(What is needed) Show every line below that contains the string "Open", copying each one as it appears. Case counts.

(Item position lines)
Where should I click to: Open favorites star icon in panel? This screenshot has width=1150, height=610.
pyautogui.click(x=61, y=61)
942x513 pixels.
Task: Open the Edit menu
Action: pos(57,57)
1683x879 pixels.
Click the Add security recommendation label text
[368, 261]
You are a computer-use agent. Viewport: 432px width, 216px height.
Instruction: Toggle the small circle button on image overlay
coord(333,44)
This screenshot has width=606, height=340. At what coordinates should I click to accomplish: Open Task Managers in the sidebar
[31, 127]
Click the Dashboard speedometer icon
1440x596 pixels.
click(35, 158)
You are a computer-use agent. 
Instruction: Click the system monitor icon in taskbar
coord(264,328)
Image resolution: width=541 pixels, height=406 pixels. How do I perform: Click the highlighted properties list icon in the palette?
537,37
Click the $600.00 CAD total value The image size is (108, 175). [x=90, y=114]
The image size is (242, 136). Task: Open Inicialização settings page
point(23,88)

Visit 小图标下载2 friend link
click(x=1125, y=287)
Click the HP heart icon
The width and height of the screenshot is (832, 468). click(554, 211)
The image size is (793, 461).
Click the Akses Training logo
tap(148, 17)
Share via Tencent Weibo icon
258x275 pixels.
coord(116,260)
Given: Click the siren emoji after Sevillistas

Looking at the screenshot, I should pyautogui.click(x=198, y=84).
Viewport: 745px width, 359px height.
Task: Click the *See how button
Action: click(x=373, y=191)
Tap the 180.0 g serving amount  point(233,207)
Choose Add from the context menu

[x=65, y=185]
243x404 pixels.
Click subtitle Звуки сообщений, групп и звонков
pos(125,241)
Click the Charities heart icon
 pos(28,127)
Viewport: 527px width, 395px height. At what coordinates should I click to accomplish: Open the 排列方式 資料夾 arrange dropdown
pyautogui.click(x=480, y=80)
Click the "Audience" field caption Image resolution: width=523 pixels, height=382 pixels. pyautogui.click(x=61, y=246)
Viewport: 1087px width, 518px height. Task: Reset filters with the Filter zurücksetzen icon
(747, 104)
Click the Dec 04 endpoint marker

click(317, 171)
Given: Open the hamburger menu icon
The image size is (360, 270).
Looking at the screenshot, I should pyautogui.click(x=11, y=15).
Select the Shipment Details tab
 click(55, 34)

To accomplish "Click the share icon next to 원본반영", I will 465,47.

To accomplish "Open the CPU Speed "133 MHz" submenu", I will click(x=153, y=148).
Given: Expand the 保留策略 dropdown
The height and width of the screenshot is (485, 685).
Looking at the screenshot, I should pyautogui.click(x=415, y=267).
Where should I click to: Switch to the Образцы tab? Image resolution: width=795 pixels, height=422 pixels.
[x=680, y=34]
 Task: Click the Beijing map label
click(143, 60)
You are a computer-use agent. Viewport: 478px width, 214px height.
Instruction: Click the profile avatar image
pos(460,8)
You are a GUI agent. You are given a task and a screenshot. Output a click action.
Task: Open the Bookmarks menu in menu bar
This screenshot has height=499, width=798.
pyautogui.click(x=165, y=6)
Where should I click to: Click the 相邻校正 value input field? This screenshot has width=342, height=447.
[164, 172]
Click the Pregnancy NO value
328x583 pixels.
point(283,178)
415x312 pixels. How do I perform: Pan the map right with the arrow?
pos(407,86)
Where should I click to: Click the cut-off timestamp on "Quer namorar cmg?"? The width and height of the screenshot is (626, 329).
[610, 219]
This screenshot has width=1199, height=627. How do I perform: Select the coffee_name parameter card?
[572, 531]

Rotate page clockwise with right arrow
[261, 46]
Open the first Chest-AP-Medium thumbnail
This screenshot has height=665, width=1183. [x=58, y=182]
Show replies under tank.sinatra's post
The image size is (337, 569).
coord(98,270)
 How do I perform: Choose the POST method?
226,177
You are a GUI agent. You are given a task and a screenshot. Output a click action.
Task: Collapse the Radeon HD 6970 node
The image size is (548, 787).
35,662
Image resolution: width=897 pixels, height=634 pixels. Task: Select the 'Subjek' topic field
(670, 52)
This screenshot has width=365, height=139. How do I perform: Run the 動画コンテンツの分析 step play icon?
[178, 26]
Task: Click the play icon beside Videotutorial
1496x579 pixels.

(Output for this exercise)
Where should I click to: Open favorites star icon in panel? This screenshot has width=1150, height=610.
Task: Open the Edit menu
This screenshot has width=606, height=340. At what coordinates should I click to accomplish: Open Task Managers in the sidebar
The image size is (242, 136). Task: Open Inicialização settings page
Viewport: 527px width, 395px height. At what coordinates should I click to accomplish: Open the 排列方式 資料夾 arrange dropdown
Given: Open the hamburger menu icon
To accomplish "Open the CPU Speed "133 MHz" submenu", I will click(x=153, y=148).
Task: Open the Bookmarks menu in menu bar
Open the first Chest-AP-Medium thumbnail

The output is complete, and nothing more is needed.